Well it's been a week and its holiday time for us. Nothing arranged but maybe that's better, no packing, no long drive yet. But that's for another blog, what has been happening.
Well no blog doesn't mean nothing happening it just means no crisis. I'm still obsessed with the photo taking, the family may force me to extract the camera from my rear at some point. I try to limit the pictures to lunch time and walk around on my own. I still feel a bit uneasy trailing a camera across the main Trowbridge park past all the children and and people lunching. I'm not sure whether that's me or a reflection on society.
Just a small political point to start with related to my work in a local authority. I celebrate the demise of ContactPoint this week. I have had limited contact with it at work and I think most of us are really pleased to see it go. No government should hold a database of all our children, over 3 million at the last count, particularly not the last government and I am glad that this discredited coalition of the needy and the nasty have done one thing right at last. Of course everything else they are doing is just plain wrong and the sooner they fall apart the better. Adios Lib Dems, good riddance Conservatives. Don't get me started on CCTV!

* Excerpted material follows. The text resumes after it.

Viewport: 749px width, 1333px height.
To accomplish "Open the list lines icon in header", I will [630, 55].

The family move on, Trace is looking and sounding better. I think I am now used to the scaring and have become, sort of, blind to it. It's just Tracey. I don't help with the exercising as much as I should (at all) but Trace just gets on with it. The children sometimes rub her feet but I don't. We don't walk or exercise enough. But we have got in to some sort of routine, which works.

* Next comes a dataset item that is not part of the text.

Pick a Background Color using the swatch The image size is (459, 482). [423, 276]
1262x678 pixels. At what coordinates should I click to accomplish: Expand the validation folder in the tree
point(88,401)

My mind is much clearer now, "pull yourself together, get on with it". Time to reflect has been useful. I suppose the next emotional watershed is chemo. I am sure we will get through that, (listen to me, "we", I mean Tracey, she gets treated, I read a book). I wonder what sort of family we will be on the other side. I like to think we were close before this, perhaps we weren't as close as I thought. Now we are much closer, to sort of quote Joni Mitchell " you don't know what you got till there is a possibility that a pernicious disease is going to take it away from you". Many people in our situation begin to live for the day, I think that may be the way forward. Today I will put my feet up and watch telly with scant regard for anything that is going on around me showing a complete disregard for the things that need to be done. No change there.

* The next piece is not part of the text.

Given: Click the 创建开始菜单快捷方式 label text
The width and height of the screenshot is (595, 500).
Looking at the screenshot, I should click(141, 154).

I have found time to look at how I interact with my close family. I have already mentioned Tracey. With the children I remain bad tempered but getting better. Adam and Vaughan look after me, particularly Vaughan who also looks after his mum. Adam likes to play games with me. We always go off together if we are visiting anywhere. I am at the moment continuously slaughtering him at darts, he will get better and is practicing lots but I am the daddy. This is revenge for all the lessons he gives me at computer games. Vaughan is spending more time with his friends which is a good thing. He is more of a confidant for me, he already dismisses me as a rival as he is already far ahead of me at everything (in his mind). They are both wonderful.
Olivia is a special case, she is doing very well at the moment, persisting with things that she needs to do but doesn't really want to. She still uses me as a taxi but I think that's what dads are meant to do. Just occasionally she shows the sort of affection that I want. I indulge her but that is my privilege, I expect her to look after us when we are old and infirm (next year).
The wider family remain supportive, Tracey had a lovely visit from her brother this week. I am in constant contact with my cousin Lyn and my brother continues to send his love. He probably won't be reading this as he is a bit of a technophobe which is no bad thing. Parents are there for comfort.
So there you are, all words, no pictures, Chris Tinsley state of mind.